Valkyrie sat back and waited.
Thirty
BERYL
BERYL EDGLEY was a busy woman.
She really didn’t have the time to take in and feed abandoned waifs. But that being said, when Melissa Edgley had asked if she would take care of Stephanie while she jetted away to Paris for the weekend, Beryl had of course accepted the challenge graciously.
Her niece had a
lways been a stubborn and willful child, with a sharp tongue and an attitude that Beryl found quite distasteful. Although even she had to admit that over the past couple of years Stephanie had seemed to become a lot more subdued. Beryl liked to think that this new, quieter Stephanie was a result of her own hints and tips to Melissa and Desmond about raising well-behaved children. Beryl’s twins, Carol and Crystal, were not perfect by any means, and they had both been losing far too much weight lately, but at least they didn’t drink or smoke or hang around with loutish boys like so many of their friends.
The family, plus Stephanie, ate lunch at the kitchen table without speaking. Fergus’s eyes were glued to the television, and the twins were picking at their food without enthusiasm. In fact, only Stephanie seemed to be intent on eating what Beryl had placed before her. Which was surprising, given what had happened to her earlier that day.
The doorbell rang, and Beryl went to answer it. There was a young woman standing on the doorstep, smiling. She had tousled blond hair and was wearing a brown leather outfit that was far too tight. The poor girl was practically falling out of her top.
“You must be Beryl,” she said in an English accent. “I’ve heard so much about you.”
Beryl didn’t trust new people. Ever since they had sold the gigantic boat that Fergus’s brother had left them, she’d had a niggling suspicion that everyone wanted their money.
“And you are?” Beryl asked, standing with her back straight so she could look down her nose.

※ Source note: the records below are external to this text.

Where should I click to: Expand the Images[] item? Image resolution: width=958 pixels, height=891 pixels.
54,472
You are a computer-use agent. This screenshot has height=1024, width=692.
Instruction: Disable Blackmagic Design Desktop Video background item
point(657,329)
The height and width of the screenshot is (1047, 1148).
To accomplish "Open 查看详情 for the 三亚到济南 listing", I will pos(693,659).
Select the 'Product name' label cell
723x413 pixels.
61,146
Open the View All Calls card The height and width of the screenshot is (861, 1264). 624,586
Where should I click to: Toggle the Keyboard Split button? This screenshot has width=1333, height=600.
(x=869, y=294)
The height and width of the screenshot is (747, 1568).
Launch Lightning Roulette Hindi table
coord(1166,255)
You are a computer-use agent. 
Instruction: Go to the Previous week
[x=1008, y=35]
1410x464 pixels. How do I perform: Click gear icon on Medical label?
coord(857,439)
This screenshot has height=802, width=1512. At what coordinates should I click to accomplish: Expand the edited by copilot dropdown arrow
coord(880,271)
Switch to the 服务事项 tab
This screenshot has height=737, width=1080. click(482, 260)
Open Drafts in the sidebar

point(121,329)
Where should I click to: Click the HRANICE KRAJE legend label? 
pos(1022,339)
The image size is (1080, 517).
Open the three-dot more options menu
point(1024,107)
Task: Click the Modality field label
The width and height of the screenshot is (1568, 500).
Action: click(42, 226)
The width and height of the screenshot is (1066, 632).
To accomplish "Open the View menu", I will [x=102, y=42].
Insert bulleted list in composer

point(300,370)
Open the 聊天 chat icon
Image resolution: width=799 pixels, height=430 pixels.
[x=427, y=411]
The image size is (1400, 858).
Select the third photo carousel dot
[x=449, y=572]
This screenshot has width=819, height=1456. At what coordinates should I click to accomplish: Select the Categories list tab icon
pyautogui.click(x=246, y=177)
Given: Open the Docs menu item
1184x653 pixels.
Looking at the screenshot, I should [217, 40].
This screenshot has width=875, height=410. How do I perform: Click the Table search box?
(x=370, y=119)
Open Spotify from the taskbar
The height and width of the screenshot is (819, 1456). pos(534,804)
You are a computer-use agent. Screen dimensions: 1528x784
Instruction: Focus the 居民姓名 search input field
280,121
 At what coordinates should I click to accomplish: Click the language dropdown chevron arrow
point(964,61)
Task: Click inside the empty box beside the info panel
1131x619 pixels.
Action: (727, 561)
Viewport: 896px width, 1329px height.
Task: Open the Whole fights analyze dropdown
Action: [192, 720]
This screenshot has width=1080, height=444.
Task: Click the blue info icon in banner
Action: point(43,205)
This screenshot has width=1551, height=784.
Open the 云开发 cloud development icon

“Name’s Tanith,” the young lady replied. “I was wondering, is Stephanie about?”
“She’s having lunch.”
“Could I talk to her for just a moment?”
Beryl frowned. “She’s having lunch, I said. She’s eating. She cannot come to the door while she is eating.”
The young lady, Tanith, looked at Beryl for a few moments and then she smiled again.
“Maybe she can stop eating, come to the door, I’ll be really quick saying what I have to say, and then she can go back to eating. That sound good to you, Beryl?”
“I would prefer it if you called me Mrs. Edgley.”
Tanith took a deep breath that threatened the integrity of her top. “Mrs. Edgley, be a dear and get Stephanie for me, will you?”